Inference Abuse & Resource Exhaustion

LLM DoSModel AbuseInference Cost Attack

Inference Abuse & Resource Exhaustion at a glance

What it is: Attacks that exploit LLM inference costs through excessive or malicious requests, causing financial damage, service degradation, or denial of service.

Why it happens: Inference abuse occurs when LLM endpoints lack proper authentication, rate limits, token or cost controls, caching, and usage monitoring, allowing excessive or unauthorized model use and resource exploitation.

How to fix: Apply rate limits and token caps, monitor per-user inference costs, and use caching to minimize redundant LLM requests and control resource usage.

Overview

Large Language Model inference is computationally expensive, with costs typically charged per token processed. Attackers can exploit this by generating excessive requests, crafting inputs that maximize token generation, or triggering expensive model operations repeatedly. This can cause significant financial damage and degrade service availability.

Common abuse patterns include sending high volumes of requests to exhaust API quotas or budgets, crafting prompts that trigger maximum-length outputs, exploiting loops or repetitive generation, targeting expensive operations (image generation, code execution), and abusing free tiers or trial accounts at scale.

sequenceDiagram participant Attacker participant App participant LLM as LLM API participant Billing loop Automated requests Attacker->>App: Craft prompt to maximize output tokens App->>LLM: Process (no limits) LLM->>LLM: Generate maximum length response LLM-->>App: 4000 tokens response LLM->>Billing: Charge for 4000 tokens end Billing->>App: Invoice: $10,000 (unexpected cost) Note over App: Missing: Rate limiting<br/>Missing: Token limits<br/>Missing: Cost monitoring

A potential flow for a Inference Abuse & Resource Exhaustion exploit

Where it occurs

Inference abuse occurs in LLM deployments lacking rate limits, authentication, usage monitoring, or cost controls, allowing excessive or unauthorized model access and resource consumption.

Impact

Inference abuse leads to unexpected financial costs (potentially thousands of dollars), service degradation or denial for legitimate users, API quota exhaustion, resource starvation affecting other applications, and bankruptcy of free tier offerings. Automated attacks can scale the damage rapidly.

Prevention

Prevent this vulnerability by enforcing authentication, rate and token limits, cost monitoring with automatic shutoffs, caching, circuit breakers, abuse detection, tiered usage controls, and continuous logging to block misuse and cost-based attacks.

Examples

Switch tabs to view language/framework variants.

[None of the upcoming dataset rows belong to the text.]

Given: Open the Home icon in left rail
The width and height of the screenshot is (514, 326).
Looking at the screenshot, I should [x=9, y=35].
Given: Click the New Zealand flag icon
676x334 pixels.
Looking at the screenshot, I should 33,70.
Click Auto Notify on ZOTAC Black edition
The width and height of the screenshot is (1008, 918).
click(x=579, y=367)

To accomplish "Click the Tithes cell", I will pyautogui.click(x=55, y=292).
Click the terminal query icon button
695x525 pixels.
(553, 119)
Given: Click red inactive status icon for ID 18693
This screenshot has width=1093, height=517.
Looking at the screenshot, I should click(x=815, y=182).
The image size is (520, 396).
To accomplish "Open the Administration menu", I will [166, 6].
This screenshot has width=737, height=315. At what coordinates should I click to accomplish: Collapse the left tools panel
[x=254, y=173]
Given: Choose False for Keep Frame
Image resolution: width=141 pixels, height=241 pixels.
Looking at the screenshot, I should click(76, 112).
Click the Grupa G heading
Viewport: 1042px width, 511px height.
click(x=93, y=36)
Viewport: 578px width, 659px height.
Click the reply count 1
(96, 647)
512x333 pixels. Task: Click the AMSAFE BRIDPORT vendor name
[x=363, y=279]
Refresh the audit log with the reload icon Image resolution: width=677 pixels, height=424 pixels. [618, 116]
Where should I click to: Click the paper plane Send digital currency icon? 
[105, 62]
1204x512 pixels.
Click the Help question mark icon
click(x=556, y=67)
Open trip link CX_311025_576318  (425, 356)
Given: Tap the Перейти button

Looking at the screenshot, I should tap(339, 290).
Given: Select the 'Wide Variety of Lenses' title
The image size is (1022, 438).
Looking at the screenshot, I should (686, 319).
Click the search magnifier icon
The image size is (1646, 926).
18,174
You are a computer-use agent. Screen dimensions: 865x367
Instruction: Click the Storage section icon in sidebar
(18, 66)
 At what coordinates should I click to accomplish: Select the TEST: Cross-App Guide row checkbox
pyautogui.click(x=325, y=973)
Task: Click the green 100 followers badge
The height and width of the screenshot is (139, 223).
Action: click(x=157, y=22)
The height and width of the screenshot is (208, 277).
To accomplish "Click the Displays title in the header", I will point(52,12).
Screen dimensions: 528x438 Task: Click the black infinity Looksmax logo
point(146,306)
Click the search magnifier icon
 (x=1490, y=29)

LLM API without rate limiting enables cost exhaustion

Missing rate limits allow unlimited expensive LLM calls.

Vulnerable

JavaScript • Express + OpenAI — Bad

const express = require('express');
const { OpenAI } = require('openai');
const app = express();
const openai = new OpenAI();

app.post('/generate', async (req, res) => {
    // BUG: No rate limiting, token limits, or cost monitoring
    const response = await openai.chat.completions.create({
        model: 'gpt-4',
        messages: [{ role: 'user', content: req.body.prompt }]
        // No max_tokens limit!
    });
    res.json({ result: response.choices[0].message.content });
});

Line 8: No limits or cost tracking

Without limits, attackers can exhaust API budgets through automated abuse.

Secure

JavaScript • Express + OpenAI — Good

const express = require('express');
const { OpenAI } = require('openai');
const rateLimit = require('express-rate-limit');
const redis = require('redis');

const app = express();
const openai = new OpenAI();
const costTracker = redis.createClient();

const limiter = rateLimit({
    windowMs: 60 * 1000,
    max: 10
});

app.post('/generate', limiter, async (req, res) => {
    // Check user cost budget
    const userCost = await costTracker.get(`cost:${req.user.id}`) || 0;
    if (userCost > 10) {
        return res.status(429).json({ error: 'Daily budget exceeded' });
    }
    
    // Limit input and output tokens
    const prompt = req.body.prompt.slice(0, 500);
    
    const response = await openai.chat.completions.create({
        model: 'gpt-3.5-turbo',
        messages: [{ role: 'user', content: prompt }],
        max_tokens: 500
    });
    
    // Track cost
    const cost = calculateCost(response.usage);
    await costTracker.incrByFloat(`cost:${req.user.id}`, cost);
    
    res.json({ result: response.choices[0].message.content });
});

Line 10: Rate limiting
Line 17: Cost budget check
Line 28: Token limits

Implement rate limiting, token limits, and cost budgets with automatic shutoffs.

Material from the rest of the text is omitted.